Alternative 1: the workflow wizard

The traditional answer: a fixed state machine — cart → details → contact → confirm → pay — with the LLM reduced to narrating each step. It's deterministic and safe, and it's how most checkout flows were built for twenty years.

It dies on contact with conversation. A customer who asks "wait, does that come in a larger size?" mid-checkout is off-script; the wizard has no state for it. "Use my work email instead" is an edit the flow didn't anticipate. And the wizard is coupled to its medium — a form-based state machine has no natural phone-call rendering, so each channel grows its own variant, and you're back to N copies drifting.

Alternative 2: the free-form agent

The fashionable answer: give the model the tools and the conversation, and let it decide. Prompt it with guidelines — "always confirm contact details before ordering" — and trust it.

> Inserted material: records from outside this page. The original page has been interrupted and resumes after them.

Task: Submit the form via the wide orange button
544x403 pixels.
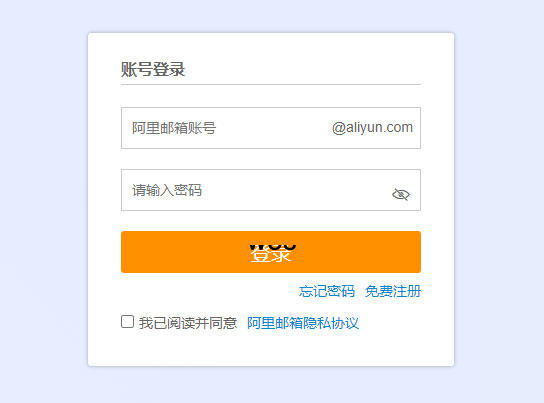Action: pos(271,252)
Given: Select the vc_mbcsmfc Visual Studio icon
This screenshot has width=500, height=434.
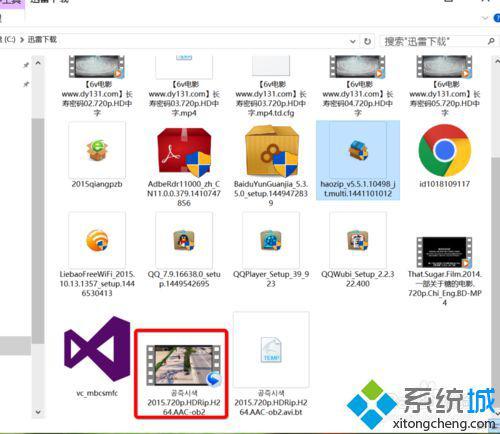Looking at the screenshot, I should [97, 349].
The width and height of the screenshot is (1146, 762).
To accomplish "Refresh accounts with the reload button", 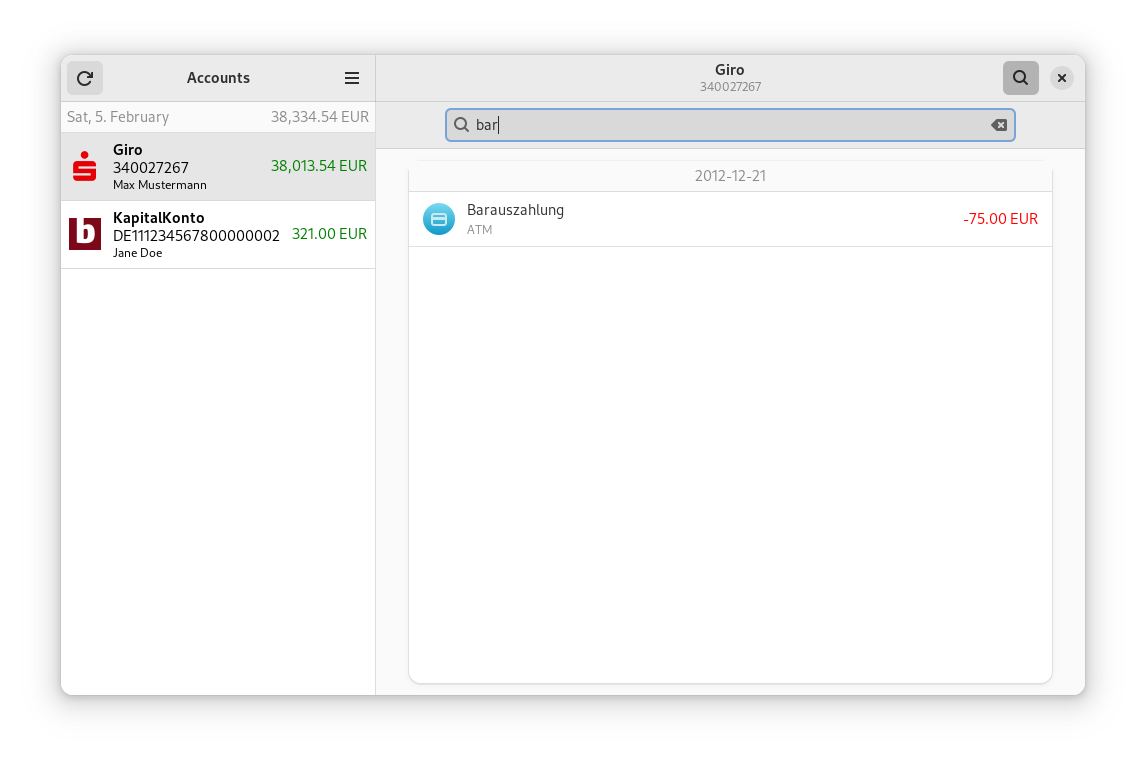I will pyautogui.click(x=85, y=78).
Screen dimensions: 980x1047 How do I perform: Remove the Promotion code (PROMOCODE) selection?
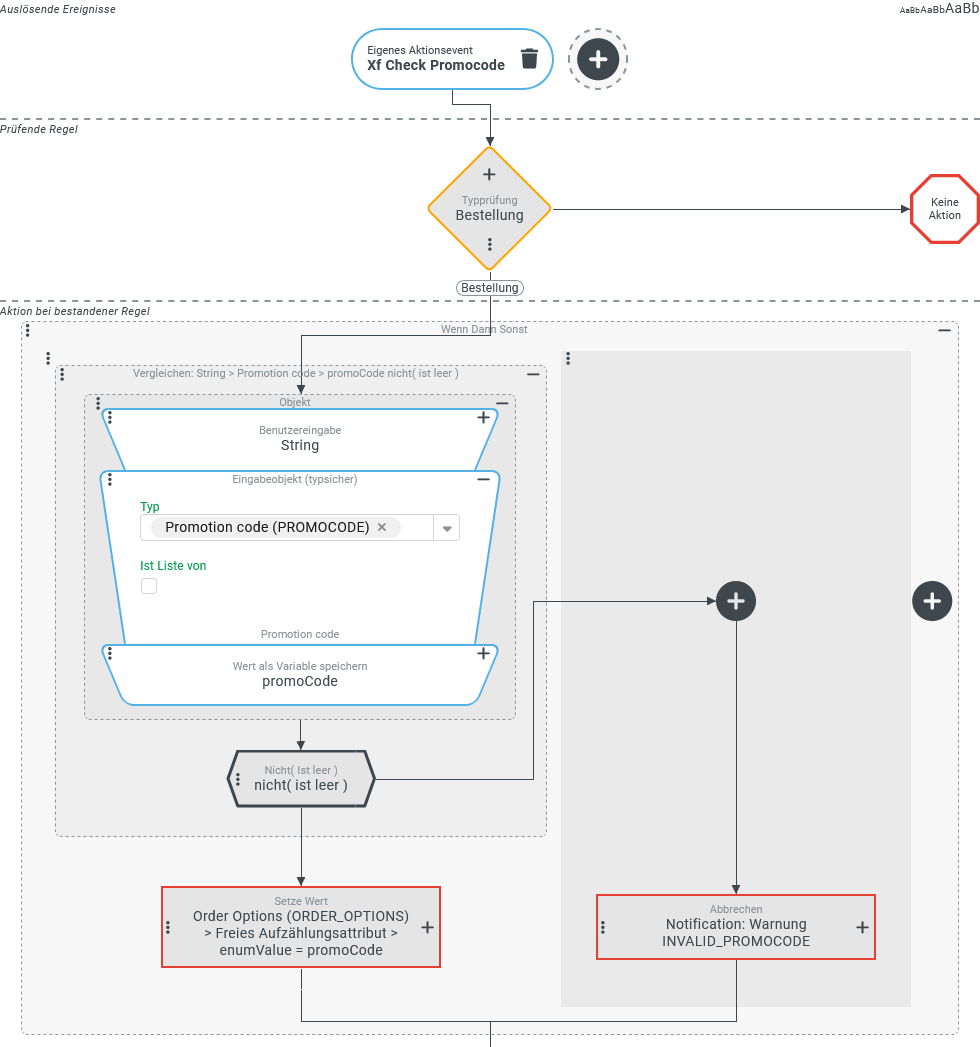click(382, 527)
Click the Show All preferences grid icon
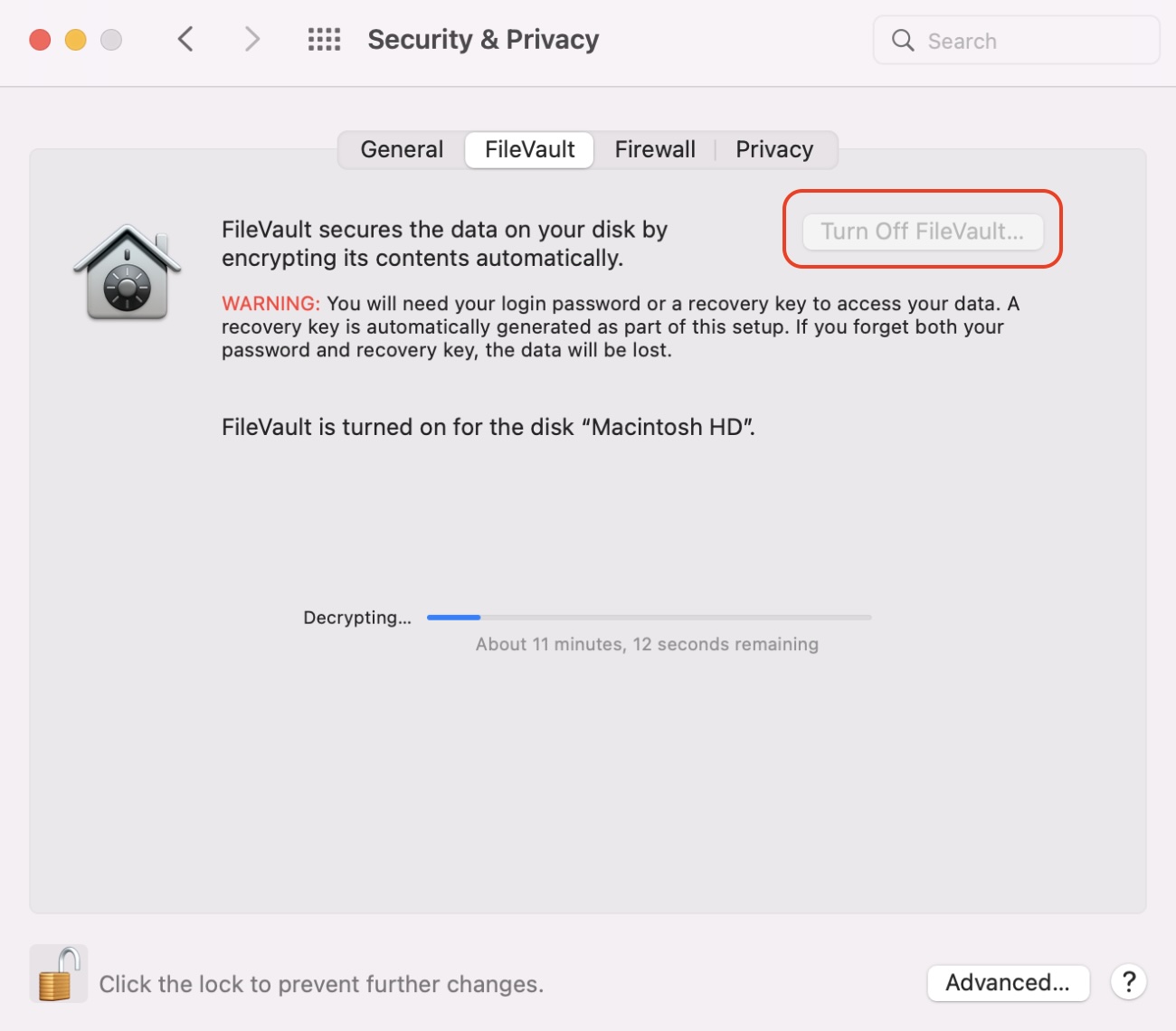The image size is (1176, 1031). [x=323, y=39]
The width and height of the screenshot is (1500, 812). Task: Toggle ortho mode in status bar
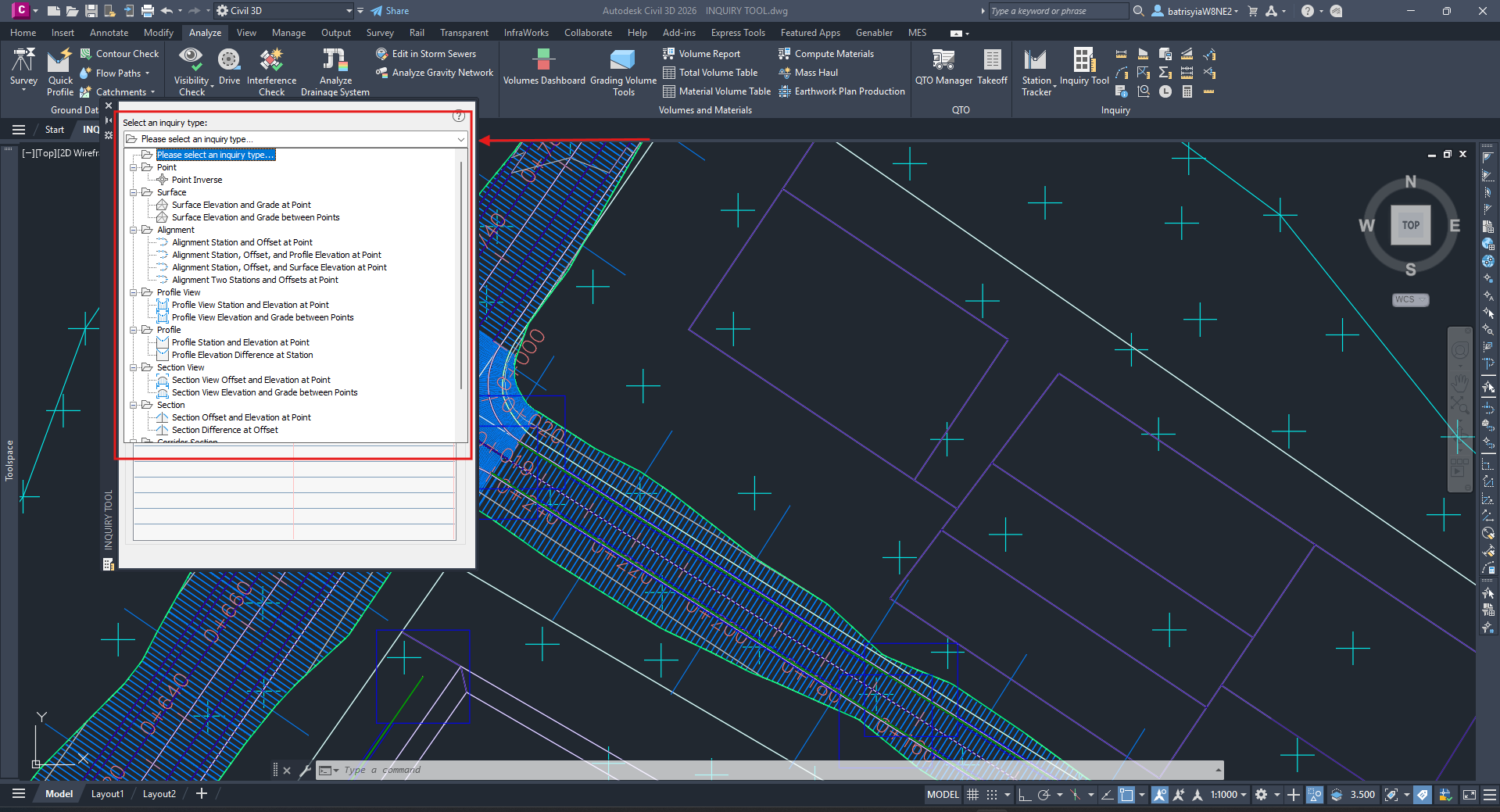point(1025,795)
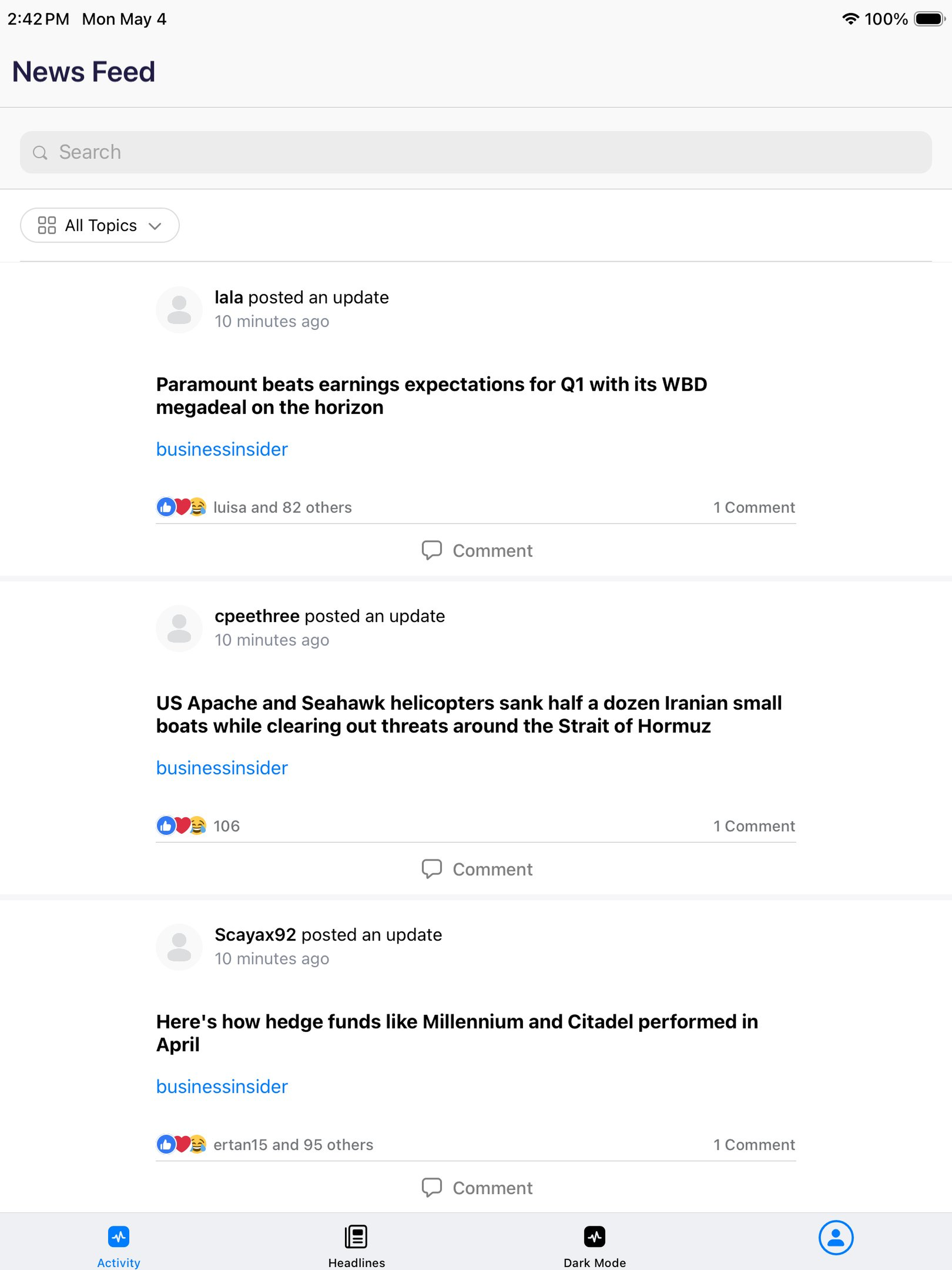Tap the grid icon in All Topics
This screenshot has width=952, height=1270.
[x=47, y=225]
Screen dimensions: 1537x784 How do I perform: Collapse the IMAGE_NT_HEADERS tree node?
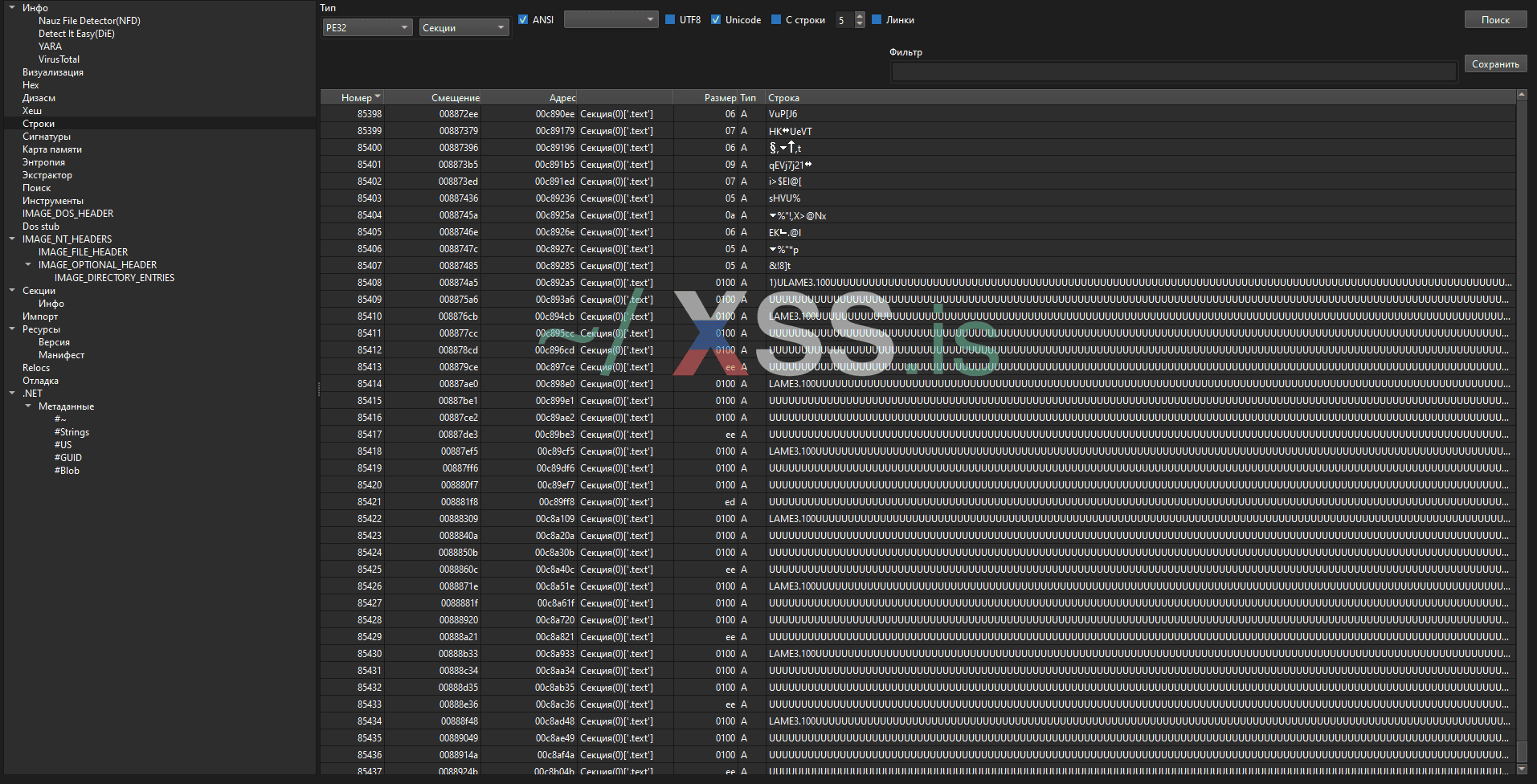(12, 239)
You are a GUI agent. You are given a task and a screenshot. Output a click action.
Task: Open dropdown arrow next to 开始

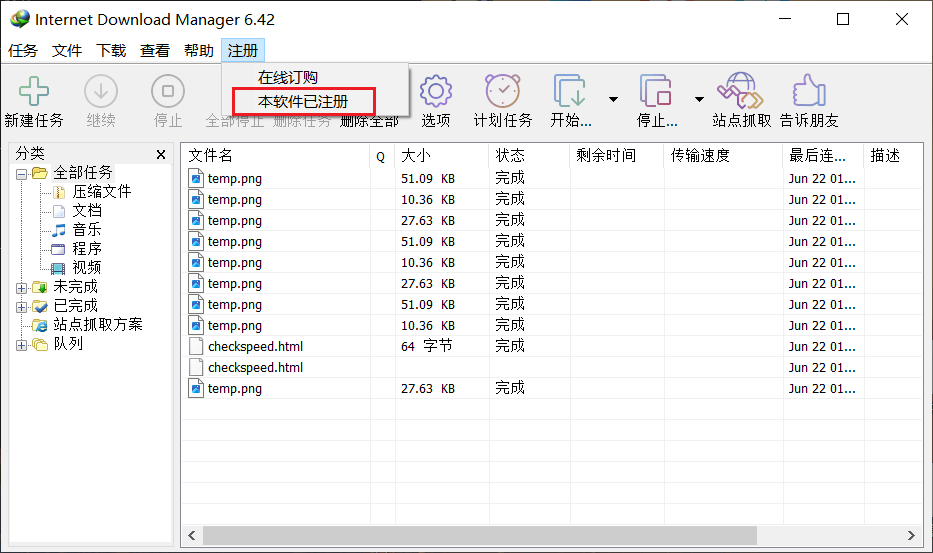613,99
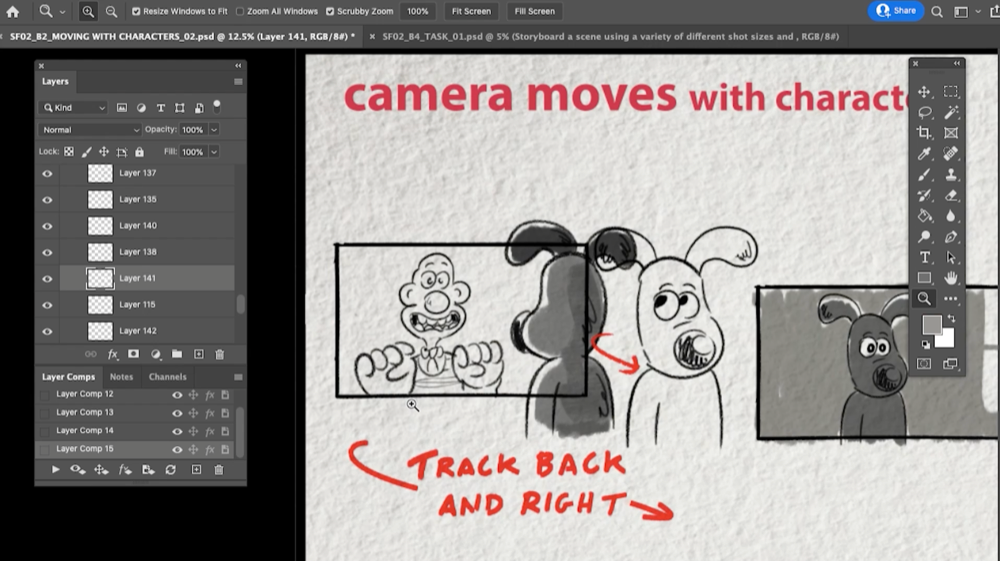Select the Move tool in the toolbox
The height and width of the screenshot is (561, 1000).
pos(925,92)

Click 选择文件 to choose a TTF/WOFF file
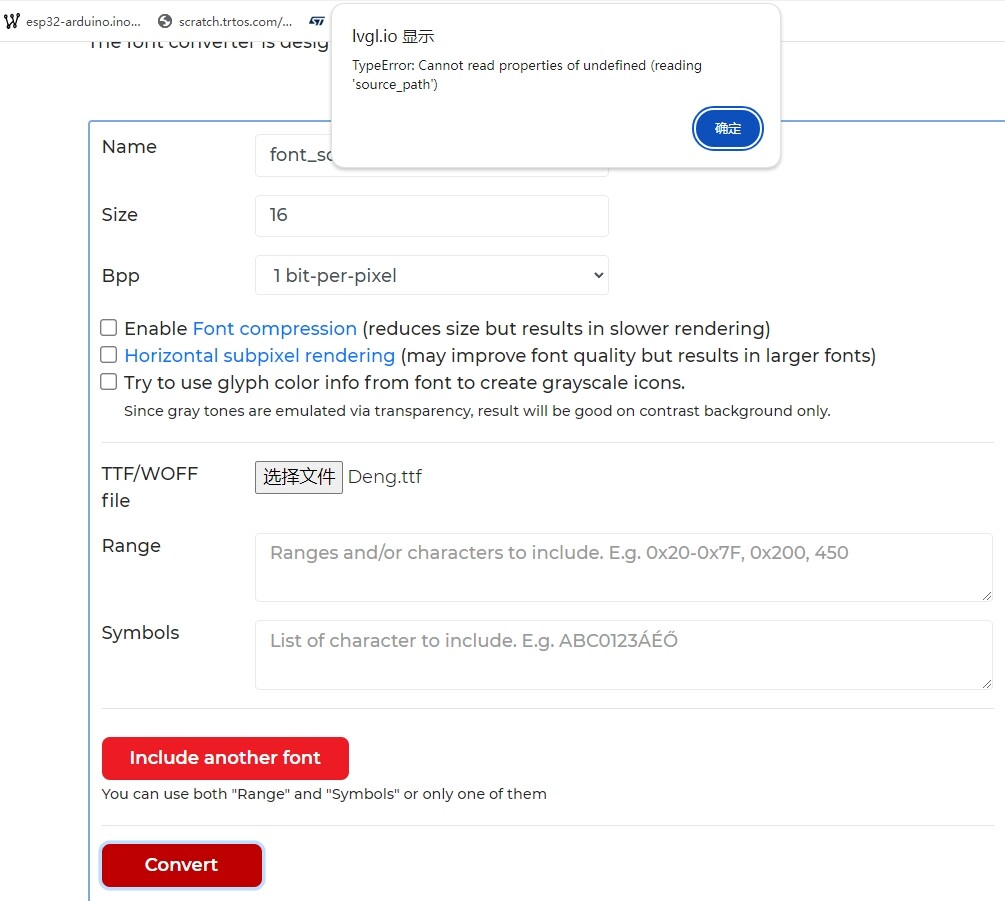tap(297, 476)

The conversation is genuinely wonderful. The decisions are not. The model fills in an email it saw two hundred messages ago. It announces "your order is placed!" one tool-call too early. It confirms contact details on Tuesday and forgets to on Thursday, because guidelines in a prompt are sampled, not executed. There's no idempotency, because retries are a concept the model doesn't reliably hold. And you can't write a unit test for behavior that lives in sampling temperature — every prompt tweak becomes a release risk for your revenue path.

Side by side

	Workflow wizard	Free-form agent	Protocol over a core (ours)
Conversation quality	Scripted, brittle	Natural	Natural
Decision safety	High	Sampled — varies	High (decisions are never sampled)
Channel portability	One wizard per channel	High, but each channel drifts	One core, thin adapters
Testability	High	Poor	Core is pure functions under ~2,000 unit tests

Our approach aims to preserve the wizard's decisions and the agent's conversation. The price is real: someone has to design the protocol — enumerate the outcomes, define the flags, decide what rides in results versus prompts. That design work is exactly what the other two approaches let you skip, and exactly why they fail.

Part V: What generalizes

If you're building an agent that transacts — orders, bookings, payments, anything with consequences — the shape of the argument travels:

Put decisions in code and conversation in the model. The boundary between them is the most important interface in your system; make it explicit.
Typed outcomes are that interface. The model should react to signals, not parse prose or improvise state.
Keep prompts static; let data ride the tool results. You may be forced into this by frozen voice configs, as we were — but it's worth doing anyway. It's what makes one protocol portable across channels.
Gate trust on provenance and recency. That you have a customer's details and that you may use them are different facts.
Give trust thresholds explicit numbers, so tests can pin them down.
Single-use evidence must be consumed. Anything that vouches for "the customer just did X" needs to be spent when it's used.
All of the above should be pure functions. Ours sit under a couple of thousand unit tests; the conversational layer changes weekly, and the decision layer doesn't flinch.

The quiet payoff shows up later. The same choreography sheet runs a chat widget and a live phone line, unchanged. And when a real bug appeared in the trust logic, the fix was ten lines — not because we're careful, but because there was one place to be careless in.